• _Task_:
After locating the line containing "Viewport: 570px width, 516px height." in the entries below, please write out that line and the rest through the end exactly. Omit pictures.

(Stored data entries)

==================================================

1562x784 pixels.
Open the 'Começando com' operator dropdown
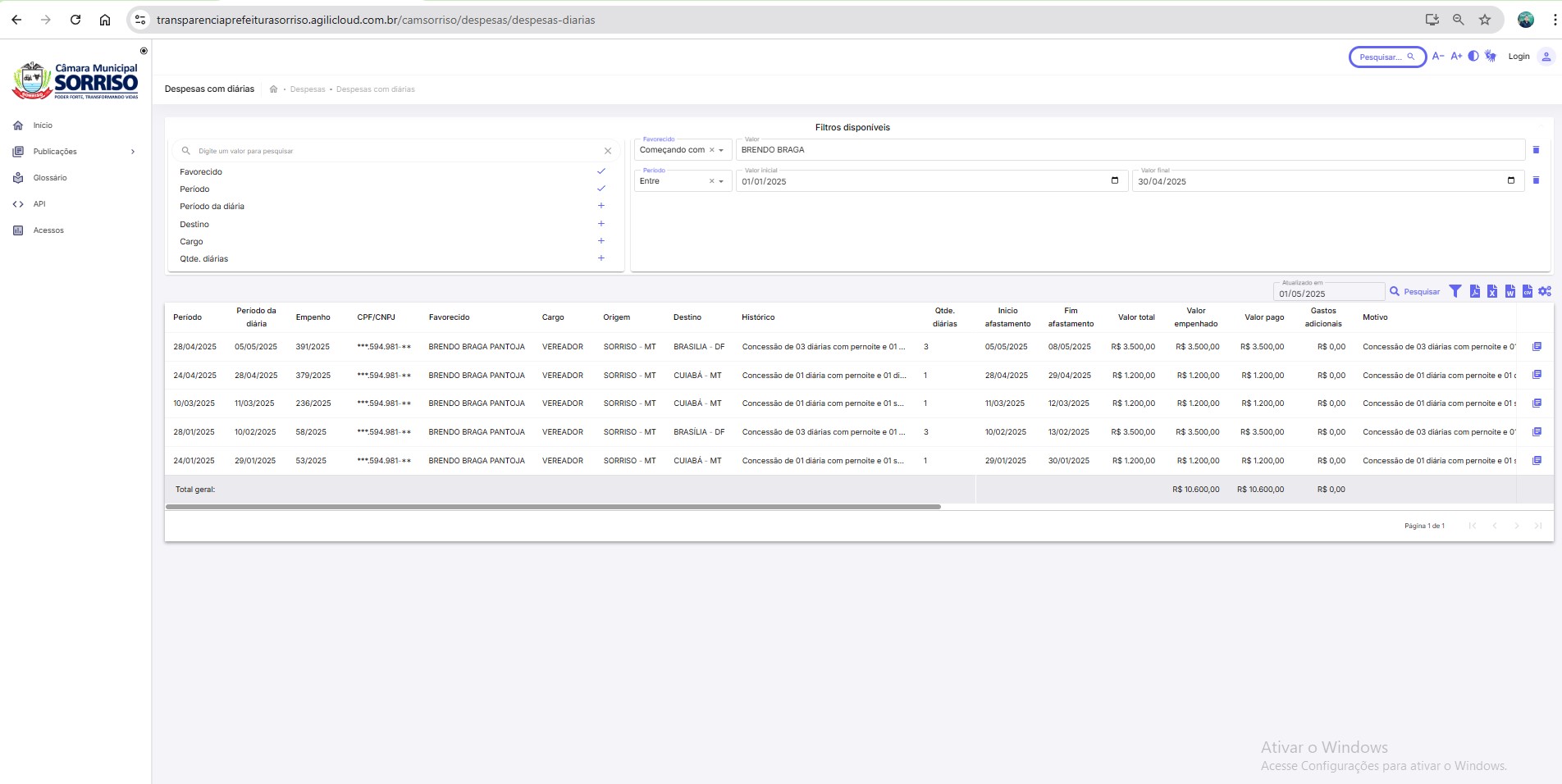tap(721, 150)
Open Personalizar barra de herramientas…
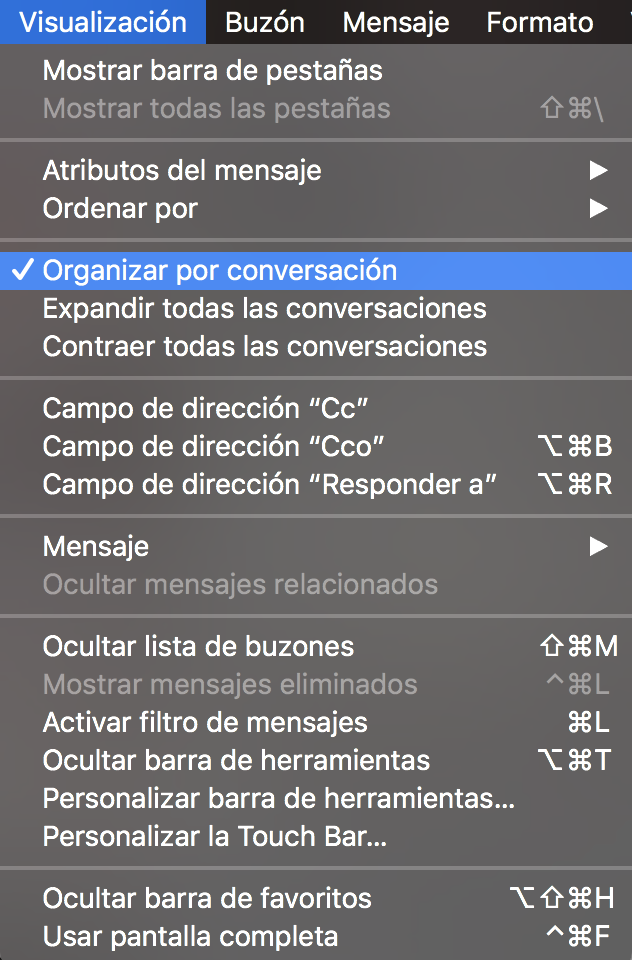This screenshot has width=632, height=960. pyautogui.click(x=279, y=799)
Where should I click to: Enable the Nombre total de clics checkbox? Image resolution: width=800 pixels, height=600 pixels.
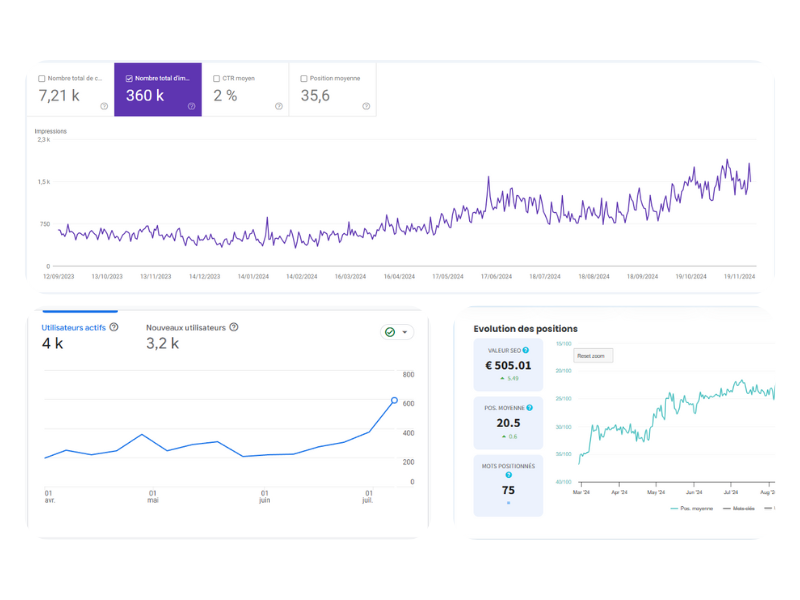coord(41,78)
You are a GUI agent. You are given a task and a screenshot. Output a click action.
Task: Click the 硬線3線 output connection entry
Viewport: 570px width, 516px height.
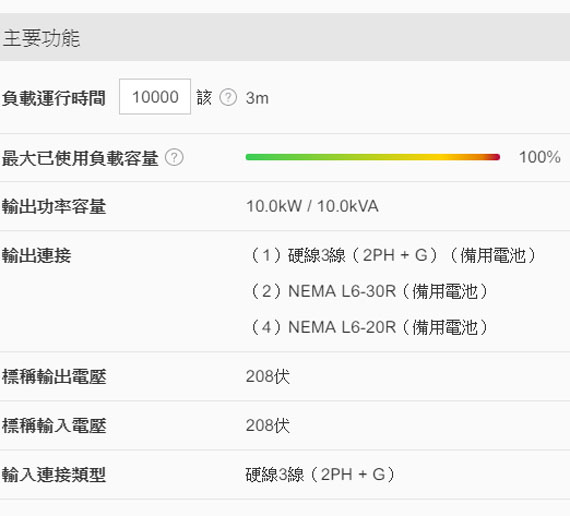pyautogui.click(x=393, y=255)
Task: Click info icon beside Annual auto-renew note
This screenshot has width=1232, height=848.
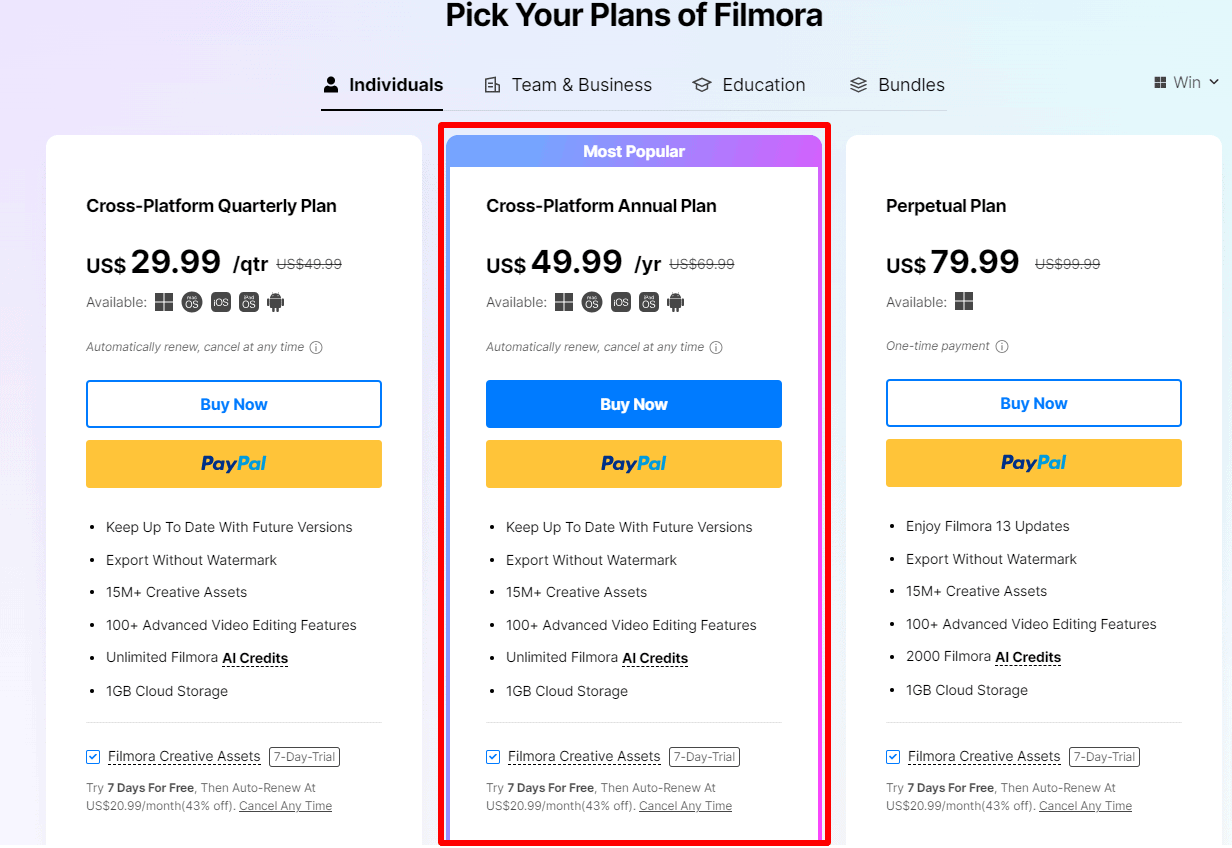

==================================================

• _Answer to the problem_:
Viewport: 570px width, 516px height.
pyautogui.click(x=393, y=255)
Task: Click info icon beside Annual auto-renew note
This screenshot has width=1232, height=848.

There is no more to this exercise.